On my second day at TDWI, I was in meetings all day – events like this are a great opportunity for analysts to catch up with many of the companies they follow at one time, and this particular one was packed with sponsors. Congrats to the folks who sell sponsorships – they had a packed exhibit hall, and a lot of very interested attendees. I got a chance to chat at a few booths (all buzzing), ask a few attendees some real-world questions (and was asked some surprising ones myself), and get a sense of the workload in the trenches (heavy and growing.)
I was delighted to talk to the booth team for Xtreme Data, enthusiastic and hopeful for the time ahead. With Kickfire’s departure, Xtreme Data’s hardware-based optimizations have a fairly open window until Teradata decides what to say about its plans for its new acquisition. Dell’s booth was hopping too, as cognoscenti debated the meaning of its 3Par acquisition. 1010 Data held court for small but very intense crowds and Microsoft was showing a pretty demo of its parallel data warehouse. (They are getting very practiced at that, given the long wait.) Sybase IQ’s team reveled in its leading role as the most widely installed columnar database.
ParAccel held a luncheon the first day showcasing its customer – and a very happy one – FIS. It’s a tale of aggressive vendor efforts to make the customer happy, and a product that exceeded expectations. As ParAccel continues its restructuring of management and message, there is a palpable change – even Curt Monash is saying friendly things on twitter, and no doubt will respond to the company’s increasingly evidence-driven website, with new case studies popping up. I chatted with Barry Zane on the second day about some of the new plans (under NDA for now) and will be doing a sponsored case study with (another) anonymous customer. These are interesting exercises – some firms just don’t want to be identified, and it makes sense for vendors to use analysts for a little extra credibility.
As good as the news was for ParAccel was, it was just that flat for HP on the product side. Good news? I had a breakfast meeting with a very happy HP services customer who built a wonderful data warehouse that is making a huge difference. Bad news? The database was IBM DB2 (prominently featured on the floor with its Smart Analytics Systems, and pleased about its new TPC-C benchmark record as well). I’m not hearing NeoView wins, and worse, I’ve had two separate rumor reports that I can’t confirm about returned machines. HP’s steadfast refusal to buy surrounding software, unwillingness to acquire a modern database (available for not much more than a golden parachute costs), and/or do some real marketing has continued to hold it back. There’s no sign that will change, and Mark Hurd was arguably the key sponsor of BI at HP – his departure may finally bring a willingness to face reality on the product side. Meanwhile, the former Knightsbridge team is doing great work and building out effective vertical IP. Perhaps it’s time to read the writing on the wall, and play to strength.
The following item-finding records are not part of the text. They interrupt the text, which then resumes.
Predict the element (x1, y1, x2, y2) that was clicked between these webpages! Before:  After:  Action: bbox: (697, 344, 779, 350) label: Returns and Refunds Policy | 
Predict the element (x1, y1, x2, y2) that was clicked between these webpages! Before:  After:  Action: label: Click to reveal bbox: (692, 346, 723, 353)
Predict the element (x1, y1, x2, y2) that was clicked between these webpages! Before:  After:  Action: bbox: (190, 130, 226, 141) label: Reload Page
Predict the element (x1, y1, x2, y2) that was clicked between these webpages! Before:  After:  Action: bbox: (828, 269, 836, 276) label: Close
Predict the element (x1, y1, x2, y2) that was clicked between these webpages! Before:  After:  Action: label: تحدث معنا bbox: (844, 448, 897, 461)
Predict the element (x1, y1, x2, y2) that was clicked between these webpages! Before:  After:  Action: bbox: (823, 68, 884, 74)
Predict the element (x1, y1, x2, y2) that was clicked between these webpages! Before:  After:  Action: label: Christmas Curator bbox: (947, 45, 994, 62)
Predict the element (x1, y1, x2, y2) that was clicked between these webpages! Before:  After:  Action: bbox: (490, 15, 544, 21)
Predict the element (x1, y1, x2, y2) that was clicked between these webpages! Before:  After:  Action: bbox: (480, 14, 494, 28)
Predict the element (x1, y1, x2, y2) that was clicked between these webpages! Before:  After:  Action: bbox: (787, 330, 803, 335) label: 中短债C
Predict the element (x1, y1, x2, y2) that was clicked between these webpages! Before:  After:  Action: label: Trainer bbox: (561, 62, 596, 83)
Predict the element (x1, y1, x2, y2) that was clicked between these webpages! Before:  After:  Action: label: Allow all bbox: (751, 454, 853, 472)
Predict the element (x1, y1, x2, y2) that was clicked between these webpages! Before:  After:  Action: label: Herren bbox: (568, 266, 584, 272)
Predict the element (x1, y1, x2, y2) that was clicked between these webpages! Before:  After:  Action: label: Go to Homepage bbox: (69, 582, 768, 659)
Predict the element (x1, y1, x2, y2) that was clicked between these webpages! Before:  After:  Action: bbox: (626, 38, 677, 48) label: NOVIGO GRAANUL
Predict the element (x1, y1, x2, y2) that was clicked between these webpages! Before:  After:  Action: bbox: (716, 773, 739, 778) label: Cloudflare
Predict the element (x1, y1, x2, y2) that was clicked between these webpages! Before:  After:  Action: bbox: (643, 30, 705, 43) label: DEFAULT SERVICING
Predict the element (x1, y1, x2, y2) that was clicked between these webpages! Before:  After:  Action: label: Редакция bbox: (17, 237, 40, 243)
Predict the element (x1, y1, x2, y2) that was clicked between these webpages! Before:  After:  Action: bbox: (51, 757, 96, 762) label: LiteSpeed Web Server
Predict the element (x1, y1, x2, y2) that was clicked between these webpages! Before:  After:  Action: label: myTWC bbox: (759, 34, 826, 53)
Vertica, meanwhile, had lots to talk about. It proudly waves the flag of MPP plus columnar storage, and now close to 200 customers, the company continues to separate itself from the pack. With more use case data, Vertica has begun to shift from the very technical sell of its first couple of years to a more “what problems we solve” approach.
Not that the technology, maturing in response to customer needs, is not continuously evolving. Flexstore in version 3.5 let Vertica group columns and rows, and now improved manageability allows it to move data within a node to various storage tiers within that node, leveraging memory. Assign most frequently used columns into flash (get boost in concurrency as well – that’s memory and CPU); there are benefits for SORTS and JOINs (assign temp space and enhance intermediate materialization to flash tier and minimize latency.) Programmability with SQL solves significant customer problems as well, as in Vertica’s single pass sessionization in SQL, not MapReduce – “we solved a customer problem,” said Colin Mahony, VP, Products and Business Development. He shared some (yes, NDA) plans coming soon, and pointed to the continued effort on revamping the console GUI as evidence of broad R&D commitment.
Other excellent meetings with Endeca, Information Builders, Tibco Spotfire, and others rounded out a very full day, finished off by a dash to the airport. I left with a few final hallway conversations in my ears – “what’s the story with this row vs. column thing?” “Does a data warehouse have to have a star schema?” “We just keep it in a spreadsheet.” – that reminded me that this is a learning event. In my session perhaps 3/4 of the room said they were attending their first TDWI Executive Summit. Yet another reminder not to live in the future. There is plenty to do right here in the present.